→ **Your task**
Where the records below show a line containing "South Africa (168, 244)", start copying; end with the line containing "其他尺寸提袋 (142, 1642)", and copy it too.

→ **Source material**
*** Block opens ***
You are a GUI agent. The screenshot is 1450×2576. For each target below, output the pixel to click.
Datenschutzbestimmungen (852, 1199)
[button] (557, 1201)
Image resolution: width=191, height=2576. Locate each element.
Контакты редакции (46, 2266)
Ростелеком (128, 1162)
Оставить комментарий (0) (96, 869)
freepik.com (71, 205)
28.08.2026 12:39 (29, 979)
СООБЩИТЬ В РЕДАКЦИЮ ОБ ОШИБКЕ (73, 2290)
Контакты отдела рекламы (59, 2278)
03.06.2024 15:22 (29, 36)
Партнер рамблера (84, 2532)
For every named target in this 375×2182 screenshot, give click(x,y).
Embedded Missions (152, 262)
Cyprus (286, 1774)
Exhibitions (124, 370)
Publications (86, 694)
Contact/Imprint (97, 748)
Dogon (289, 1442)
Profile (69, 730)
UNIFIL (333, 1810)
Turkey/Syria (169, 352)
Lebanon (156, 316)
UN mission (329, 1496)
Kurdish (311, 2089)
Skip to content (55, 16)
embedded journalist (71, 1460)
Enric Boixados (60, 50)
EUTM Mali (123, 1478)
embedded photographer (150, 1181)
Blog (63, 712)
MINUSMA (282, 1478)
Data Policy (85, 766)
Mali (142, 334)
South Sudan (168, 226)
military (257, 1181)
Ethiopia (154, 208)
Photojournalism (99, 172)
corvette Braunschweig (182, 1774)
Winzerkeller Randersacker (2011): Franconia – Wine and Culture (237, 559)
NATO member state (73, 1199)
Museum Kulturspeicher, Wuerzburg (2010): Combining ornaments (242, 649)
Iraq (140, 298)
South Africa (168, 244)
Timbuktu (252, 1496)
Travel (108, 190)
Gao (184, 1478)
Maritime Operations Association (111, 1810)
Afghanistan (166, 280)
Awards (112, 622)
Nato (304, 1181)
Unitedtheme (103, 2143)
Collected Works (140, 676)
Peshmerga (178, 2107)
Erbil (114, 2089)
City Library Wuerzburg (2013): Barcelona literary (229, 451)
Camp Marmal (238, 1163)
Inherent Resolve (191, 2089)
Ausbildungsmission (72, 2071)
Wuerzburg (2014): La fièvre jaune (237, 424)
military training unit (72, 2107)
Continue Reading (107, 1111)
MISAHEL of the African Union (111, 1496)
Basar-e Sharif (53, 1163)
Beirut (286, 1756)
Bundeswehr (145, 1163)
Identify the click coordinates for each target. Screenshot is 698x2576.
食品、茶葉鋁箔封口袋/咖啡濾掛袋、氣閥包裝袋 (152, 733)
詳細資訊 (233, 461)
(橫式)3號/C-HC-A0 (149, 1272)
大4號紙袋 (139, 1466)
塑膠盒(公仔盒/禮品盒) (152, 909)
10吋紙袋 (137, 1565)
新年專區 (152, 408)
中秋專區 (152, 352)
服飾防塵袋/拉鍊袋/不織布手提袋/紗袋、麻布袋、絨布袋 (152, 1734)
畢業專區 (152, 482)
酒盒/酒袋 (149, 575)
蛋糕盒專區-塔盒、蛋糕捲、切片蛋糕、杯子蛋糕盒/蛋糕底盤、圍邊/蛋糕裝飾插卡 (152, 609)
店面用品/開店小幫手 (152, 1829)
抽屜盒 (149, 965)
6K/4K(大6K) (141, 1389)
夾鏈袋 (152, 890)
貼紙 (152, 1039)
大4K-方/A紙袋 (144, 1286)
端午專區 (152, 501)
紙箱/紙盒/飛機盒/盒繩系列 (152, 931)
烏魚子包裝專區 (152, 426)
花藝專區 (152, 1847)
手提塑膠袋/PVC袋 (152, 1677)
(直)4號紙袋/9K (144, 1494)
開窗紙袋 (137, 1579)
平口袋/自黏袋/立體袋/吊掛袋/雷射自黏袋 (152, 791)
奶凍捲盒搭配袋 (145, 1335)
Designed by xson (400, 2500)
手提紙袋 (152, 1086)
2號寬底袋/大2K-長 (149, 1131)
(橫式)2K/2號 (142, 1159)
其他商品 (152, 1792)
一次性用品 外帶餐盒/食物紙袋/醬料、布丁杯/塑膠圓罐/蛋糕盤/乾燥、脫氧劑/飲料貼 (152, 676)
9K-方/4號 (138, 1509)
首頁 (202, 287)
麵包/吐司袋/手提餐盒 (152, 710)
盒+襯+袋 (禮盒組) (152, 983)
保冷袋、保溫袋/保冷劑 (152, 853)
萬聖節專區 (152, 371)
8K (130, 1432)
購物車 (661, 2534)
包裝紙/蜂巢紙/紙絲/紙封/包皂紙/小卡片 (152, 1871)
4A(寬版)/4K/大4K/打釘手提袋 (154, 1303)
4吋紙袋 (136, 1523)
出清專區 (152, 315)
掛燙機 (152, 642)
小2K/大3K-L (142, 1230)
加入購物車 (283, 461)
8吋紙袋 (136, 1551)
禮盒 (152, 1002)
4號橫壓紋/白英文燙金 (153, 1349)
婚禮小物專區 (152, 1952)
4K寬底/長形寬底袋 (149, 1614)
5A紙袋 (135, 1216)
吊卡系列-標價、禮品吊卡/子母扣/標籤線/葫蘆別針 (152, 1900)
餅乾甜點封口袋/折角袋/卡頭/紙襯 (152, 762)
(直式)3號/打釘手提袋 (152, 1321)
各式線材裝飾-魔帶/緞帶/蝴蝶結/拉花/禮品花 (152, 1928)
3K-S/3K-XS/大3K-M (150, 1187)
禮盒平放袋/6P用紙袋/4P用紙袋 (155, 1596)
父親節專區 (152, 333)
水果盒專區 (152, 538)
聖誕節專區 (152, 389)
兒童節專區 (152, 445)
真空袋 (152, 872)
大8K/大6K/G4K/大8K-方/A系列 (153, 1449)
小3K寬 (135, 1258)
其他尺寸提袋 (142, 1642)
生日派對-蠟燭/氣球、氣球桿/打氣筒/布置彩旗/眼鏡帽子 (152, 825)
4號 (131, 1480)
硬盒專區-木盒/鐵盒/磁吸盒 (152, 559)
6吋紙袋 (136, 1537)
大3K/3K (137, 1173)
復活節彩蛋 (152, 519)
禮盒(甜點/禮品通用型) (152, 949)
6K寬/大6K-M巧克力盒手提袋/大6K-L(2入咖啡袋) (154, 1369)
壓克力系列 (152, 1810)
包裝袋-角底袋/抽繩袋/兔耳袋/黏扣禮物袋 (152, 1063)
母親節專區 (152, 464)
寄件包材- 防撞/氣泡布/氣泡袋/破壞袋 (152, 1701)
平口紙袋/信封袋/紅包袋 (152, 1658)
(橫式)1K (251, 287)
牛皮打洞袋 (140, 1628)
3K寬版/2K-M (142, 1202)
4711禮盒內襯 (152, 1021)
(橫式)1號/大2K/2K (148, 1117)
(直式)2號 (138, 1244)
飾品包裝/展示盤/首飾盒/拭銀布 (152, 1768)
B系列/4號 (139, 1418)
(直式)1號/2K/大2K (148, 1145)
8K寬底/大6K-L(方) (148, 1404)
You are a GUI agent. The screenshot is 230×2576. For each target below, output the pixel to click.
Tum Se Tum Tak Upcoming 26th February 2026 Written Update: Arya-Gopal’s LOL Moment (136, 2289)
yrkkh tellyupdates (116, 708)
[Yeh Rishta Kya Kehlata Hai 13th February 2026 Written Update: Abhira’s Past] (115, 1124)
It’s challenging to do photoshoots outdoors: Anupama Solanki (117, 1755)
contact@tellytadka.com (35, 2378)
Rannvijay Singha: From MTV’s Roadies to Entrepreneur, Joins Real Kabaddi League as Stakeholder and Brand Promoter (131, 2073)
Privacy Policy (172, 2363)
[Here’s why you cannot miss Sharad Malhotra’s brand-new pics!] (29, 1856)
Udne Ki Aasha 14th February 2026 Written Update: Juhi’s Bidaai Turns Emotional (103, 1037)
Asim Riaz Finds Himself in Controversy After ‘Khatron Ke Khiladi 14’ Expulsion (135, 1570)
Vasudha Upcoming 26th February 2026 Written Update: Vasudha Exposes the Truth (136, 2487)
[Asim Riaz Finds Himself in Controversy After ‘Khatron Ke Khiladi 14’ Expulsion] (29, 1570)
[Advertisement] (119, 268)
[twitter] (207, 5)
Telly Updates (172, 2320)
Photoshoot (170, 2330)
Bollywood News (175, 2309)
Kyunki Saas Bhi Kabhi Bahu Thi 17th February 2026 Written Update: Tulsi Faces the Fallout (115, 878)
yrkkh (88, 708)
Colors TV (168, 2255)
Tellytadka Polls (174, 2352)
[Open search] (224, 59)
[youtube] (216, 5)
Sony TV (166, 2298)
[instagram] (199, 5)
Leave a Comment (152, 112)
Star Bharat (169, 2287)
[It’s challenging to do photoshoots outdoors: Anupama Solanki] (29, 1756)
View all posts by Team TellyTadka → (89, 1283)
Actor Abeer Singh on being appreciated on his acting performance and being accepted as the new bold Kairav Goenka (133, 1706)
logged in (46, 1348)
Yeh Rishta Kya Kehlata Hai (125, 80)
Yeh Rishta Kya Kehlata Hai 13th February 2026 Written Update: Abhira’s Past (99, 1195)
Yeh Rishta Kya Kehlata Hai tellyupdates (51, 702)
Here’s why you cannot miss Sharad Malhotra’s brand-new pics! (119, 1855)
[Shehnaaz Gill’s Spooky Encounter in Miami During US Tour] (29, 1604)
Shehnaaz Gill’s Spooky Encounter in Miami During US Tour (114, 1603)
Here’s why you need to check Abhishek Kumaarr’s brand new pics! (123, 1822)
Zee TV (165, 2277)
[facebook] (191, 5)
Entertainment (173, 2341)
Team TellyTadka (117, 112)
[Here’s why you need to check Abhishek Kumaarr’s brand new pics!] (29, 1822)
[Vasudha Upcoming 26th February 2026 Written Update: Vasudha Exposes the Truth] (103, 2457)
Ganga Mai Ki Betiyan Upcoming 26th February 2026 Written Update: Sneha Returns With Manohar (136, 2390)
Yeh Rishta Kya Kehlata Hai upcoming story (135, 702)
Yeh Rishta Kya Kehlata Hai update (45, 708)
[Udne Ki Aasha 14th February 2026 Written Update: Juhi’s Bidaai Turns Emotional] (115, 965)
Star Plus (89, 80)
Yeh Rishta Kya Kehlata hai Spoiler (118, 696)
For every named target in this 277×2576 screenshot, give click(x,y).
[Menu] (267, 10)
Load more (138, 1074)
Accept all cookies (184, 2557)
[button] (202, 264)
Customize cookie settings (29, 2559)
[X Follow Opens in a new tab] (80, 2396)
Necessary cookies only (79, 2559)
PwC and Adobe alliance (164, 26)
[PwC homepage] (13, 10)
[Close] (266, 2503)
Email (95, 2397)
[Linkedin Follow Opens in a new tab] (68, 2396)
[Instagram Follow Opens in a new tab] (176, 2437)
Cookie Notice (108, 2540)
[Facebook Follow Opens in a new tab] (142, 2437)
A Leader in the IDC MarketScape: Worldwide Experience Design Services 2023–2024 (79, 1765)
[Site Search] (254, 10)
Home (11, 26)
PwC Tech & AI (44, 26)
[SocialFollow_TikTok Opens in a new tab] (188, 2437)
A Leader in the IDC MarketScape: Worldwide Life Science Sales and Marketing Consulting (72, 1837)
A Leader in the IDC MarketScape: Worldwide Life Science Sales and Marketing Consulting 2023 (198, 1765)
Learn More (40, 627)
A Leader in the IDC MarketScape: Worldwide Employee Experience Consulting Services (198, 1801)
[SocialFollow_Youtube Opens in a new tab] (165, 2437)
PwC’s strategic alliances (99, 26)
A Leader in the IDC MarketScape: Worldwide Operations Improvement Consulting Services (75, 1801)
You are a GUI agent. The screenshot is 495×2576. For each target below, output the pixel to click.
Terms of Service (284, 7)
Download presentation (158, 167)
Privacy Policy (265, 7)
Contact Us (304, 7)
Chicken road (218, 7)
*** Block closes ***
→ **Answer space**
South Africa (168, 244)
Timbuktu (252, 1496)
Travel (108, 190)
Gao (184, 1478)
Maritime Operations Association (111, 1810)
Afghanistan (166, 280)
Awards (112, 622)
Nato (304, 1181)
Unitedtheme (103, 2143)
Collected Works (140, 676)
Peshmerga (178, 2107)
Erbil (114, 2089)
City Library Wuerzburg (2013): Barcelona literary (229, 451)
Camp Marmal (238, 1163)
Inherent Resolve (191, 2089)
Ausbildungsmission (72, 2071)
Wuerzburg (2014): La fièvre jaune (237, 424)
military training unit (72, 2107)
Continue Reading (107, 1111)
MISAHEL of the African Union (111, 1496)
Basar-e Sharif (53, 1163)
Beirut (286, 1756)
Bundeswehr (145, 1163)
Identify the click coordinates for each target. Screenshot is 698x2576.
食品、茶葉鋁箔封口袋/咖啡濾掛袋、氣閥包裝袋 (152, 733)
詳細資訊 (233, 461)
(橫式)3號/C-HC-A0 (149, 1272)
大4號紙袋 (139, 1466)
塑膠盒(公仔盒/禮品盒) (152, 909)
10吋紙袋 (137, 1565)
新年專區 (152, 408)
中秋專區 (152, 352)
服飾防塵袋/拉鍊袋/不織布手提袋/紗袋、麻布袋、絨布袋 (152, 1734)
畢業專區 (152, 482)
酒盒/酒袋 (149, 575)
蛋糕盒專區-塔盒、蛋糕捲、切片蛋糕、杯子蛋糕盒/蛋糕底盤、圍邊/蛋糕裝飾插卡 (152, 609)
店面用品/開店小幫手 (152, 1829)
抽屜盒 (149, 965)
6K/4K(大6K) (141, 1389)
夾鏈袋 (152, 890)
貼紙 (152, 1039)
大4K-方/A紙袋 (144, 1286)
端午專區 (152, 501)
紙箱/紙盒/飛機盒/盒繩系列 (152, 931)
烏魚子包裝專區 (152, 426)
花藝專區 (152, 1847)
手提塑膠袋/PVC袋 (152, 1677)
(直)4號紙袋/9K (144, 1494)
開窗紙袋 (137, 1579)
平口袋/自黏袋/立體袋/吊掛袋/雷射自黏袋 (152, 791)
奶凍捲盒搭配袋 (145, 1335)
Designed by xson (400, 2500)
手提紙袋 (152, 1086)
2號寬底袋/大2K-長 (149, 1131)
(橫式)2K/2號 (142, 1159)
其他商品 (152, 1792)
一次性用品 外帶餐盒/食物紙袋/醬料、布丁杯/塑膠圓罐/蛋糕盤/乾燥、脫氧劑/飲料貼 (152, 676)
9K-方/4號 (138, 1509)
首頁 (202, 287)
麵包/吐司袋/手提餐盒 (152, 710)
盒+襯+袋 (禮盒組) (152, 983)
保冷袋、保溫袋/保冷劑 (152, 853)
萬聖節專區 (152, 371)
8K (130, 1432)
購物車 (661, 2534)
包裝紙/蜂巢紙/紙絲/紙封/包皂紙/小卡片 (152, 1871)
4A(寬版)/4K/大4K/打釘手提袋 (154, 1303)
4吋紙袋 (136, 1523)
出清專區 (152, 315)
掛燙機 (152, 642)
小2K/大3K-L (142, 1230)
加入購物車 (283, 461)
8吋紙袋 (136, 1551)
禮盒 (152, 1002)
4號橫壓紋/白英文燙金 (153, 1349)
婚禮小物專區 (152, 1952)
4K寬底/長形寬底袋 (149, 1614)
5A紙袋 (135, 1216)
吊卡系列-標價、禮品吊卡/子母扣/標籤線/葫蘆別針 (152, 1900)
餅乾甜點封口袋/折角袋/卡頭/紙襯 (152, 762)
(直式)3號/打釘手提袋 (152, 1321)
各式線材裝飾-魔帶/緞帶/蝴蝶結/拉花/禮品花 (152, 1928)
3K-S/3K-XS/大3K-M (150, 1187)
禮盒平放袋/6P用紙袋/4P用紙袋 (155, 1596)
父親節專區 (152, 333)
水果盒專區 (152, 538)
聖誕節專區 (152, 389)
兒童節專區 (152, 445)
真空袋 (152, 872)
大8K/大6K/G4K/大8K-方/A系列 (153, 1449)
小3K寬 (135, 1258)
其他尺寸提袋 (142, 1642)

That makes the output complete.